(Extracted information begins)
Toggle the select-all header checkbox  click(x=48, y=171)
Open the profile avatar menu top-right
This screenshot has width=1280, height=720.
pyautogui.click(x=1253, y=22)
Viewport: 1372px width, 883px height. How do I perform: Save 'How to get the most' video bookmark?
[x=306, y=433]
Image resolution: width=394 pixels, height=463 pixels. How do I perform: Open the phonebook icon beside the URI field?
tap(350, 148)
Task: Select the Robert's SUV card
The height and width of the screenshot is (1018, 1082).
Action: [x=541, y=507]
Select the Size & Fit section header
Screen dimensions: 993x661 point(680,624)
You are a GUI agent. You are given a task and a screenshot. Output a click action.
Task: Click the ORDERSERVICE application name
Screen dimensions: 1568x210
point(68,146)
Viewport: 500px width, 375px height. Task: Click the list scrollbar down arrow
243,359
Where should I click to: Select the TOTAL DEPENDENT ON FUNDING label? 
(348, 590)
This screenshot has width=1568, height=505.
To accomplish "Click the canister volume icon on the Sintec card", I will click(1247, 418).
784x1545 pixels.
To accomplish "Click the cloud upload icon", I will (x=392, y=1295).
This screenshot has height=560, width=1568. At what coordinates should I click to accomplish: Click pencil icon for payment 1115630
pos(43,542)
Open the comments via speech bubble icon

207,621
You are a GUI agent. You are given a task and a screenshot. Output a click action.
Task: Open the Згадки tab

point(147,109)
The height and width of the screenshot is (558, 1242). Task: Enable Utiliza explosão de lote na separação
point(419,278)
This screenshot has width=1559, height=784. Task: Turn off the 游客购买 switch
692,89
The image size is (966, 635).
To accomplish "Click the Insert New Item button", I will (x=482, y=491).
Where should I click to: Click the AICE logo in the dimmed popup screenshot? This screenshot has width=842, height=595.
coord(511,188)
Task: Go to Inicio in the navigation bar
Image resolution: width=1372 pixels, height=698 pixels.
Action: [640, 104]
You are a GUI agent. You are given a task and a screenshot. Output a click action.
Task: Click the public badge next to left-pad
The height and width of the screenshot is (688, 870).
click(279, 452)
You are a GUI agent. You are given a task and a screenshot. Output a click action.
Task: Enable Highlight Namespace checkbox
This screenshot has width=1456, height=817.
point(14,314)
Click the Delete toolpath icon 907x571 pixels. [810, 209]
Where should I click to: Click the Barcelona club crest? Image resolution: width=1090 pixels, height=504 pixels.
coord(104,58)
(Extracted information ends)
## Brief
Say, as a single number, how many lines of the records hold the word "card".

## Answer to the problem
2